EVERETT – Boeing Co. engineers have come up with an electrifying idea that could slice airlines’ jet fuel bills.
Their concept: install electric motors in the nose landing gear of jets so they can drive around airports on their own, without the aid of expensive tugs, and without having to use their jet engines to taxi back and forth from runways.
Preliminary tests on an Air Canada 767 earlier this year proved the idea works, said Bill McCoskey, the lead engineer on the project, which was done by Boeing’s Phantom Works research unit in Seattle.
The goal is to help airlines cut costs, he said.
“Everybody’s focused on higher, faster, farther – fuel burn in the air,” he said. “But up to 44 percent of an airline’s total operating costs are incurred on the ground, not in flight.”
Today, Boeing airliners get from the runway to the gate using power from their jet engines.
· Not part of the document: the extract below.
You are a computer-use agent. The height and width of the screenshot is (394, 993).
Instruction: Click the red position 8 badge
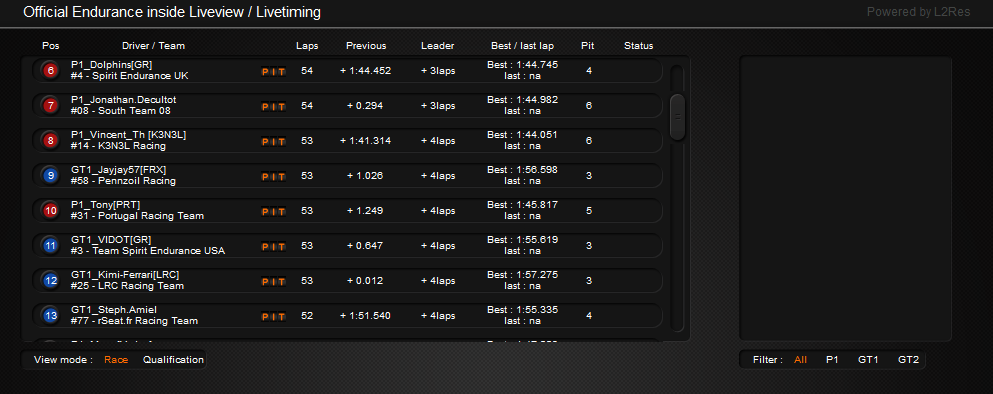tap(51, 141)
To back away from a gate, they get a push from a “tug” – a heavy duty ground vehicle that can maneuver a jet back and away to a place where the pilot can use the jet’s engine power to steer.
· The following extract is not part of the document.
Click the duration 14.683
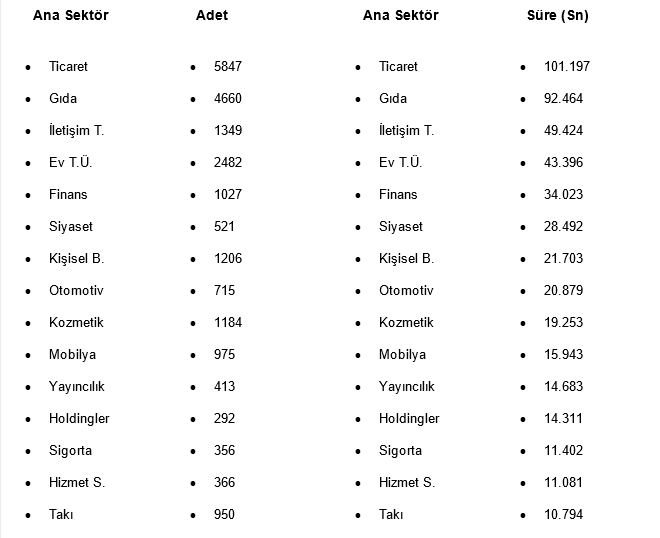 click(564, 386)
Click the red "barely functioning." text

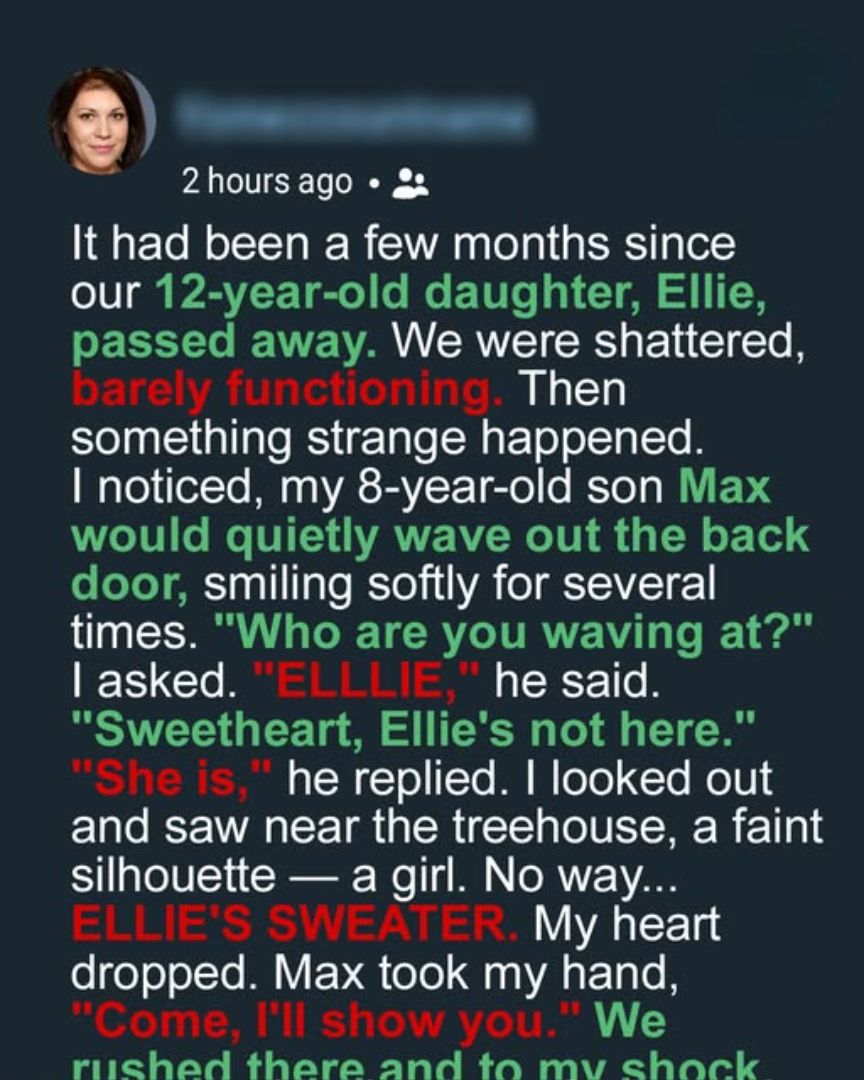(x=288, y=389)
There are drawbacks, said Jim Renton, McCoskey’s boss.
Running jet engines on the ground means burning fuel, as many as 70 to 80 gallons per takeoff-and-landing cycle, Renton said. With aviation fuel prices soaring jet-fast, there’s plenty of incentive to find ways to use less.
“If fuel was a dollar a gallon, we wouldn’t be talking about it,” he said.
There’s also a pollution issue, Renton said. Government agencies around the world are cracking down on emissions from airplanes, and “there are certain airports in certain parts of the world that are really up against it.”
Reducing the amount of time jet engines run while on the ground would help, he said.
Time is also a factor. In many cases, pilots find themselves waiting at the gate with fully loaded planes for a tug to push them back. If the planes could push themselves back, it would save time, perhaps allowing for more flights in a day. And airlines would be freed from having to buy expensive tugs and train workers how to use them.
McCoskey said the idea of putting small engines in the nose gear of planes has been kicked around for nearly four decades. The problem has been that there wasn’t a viable way to do it, he said. “Electric motor technology was not adequate to supply the torque.”
But in the past decade, “multiple technologies converged,” McCoskey said. New generations of electric motors and onboard electrical generators became available.
The only question remaining was how to integrate them. McCoskey’s idea was to use the engines to put power to the nose landing gear, so that it would be both the steering and the drive wheel, sort of like a tricycle.
There was debate about this, he said; people didn’t think there would be enough traction with the front wheel. But the tests proved that “you could in fact drive a fully loaded airplane of the 767 size.”
Where does it go from here? That depends on the airlines, Renton said. Boeing won’t start installing it on airplanes unless airlines want it, and before that happens, “they’ve got buy into it that there’s a benefit to them,” he said.
If they are interested, then Boeing would develop a detailed design, but it’s likely going to be years before that happens, Renton said.
Still, McCoskey said, “All the airlines we’ve approached so far have seemed really positive.”
He sees great potential for airlines to save money.
“We have a piece of fat juicy fruit here,” McCoskey said. “It has a tremendous potential to produce a lot of juice for the customer.”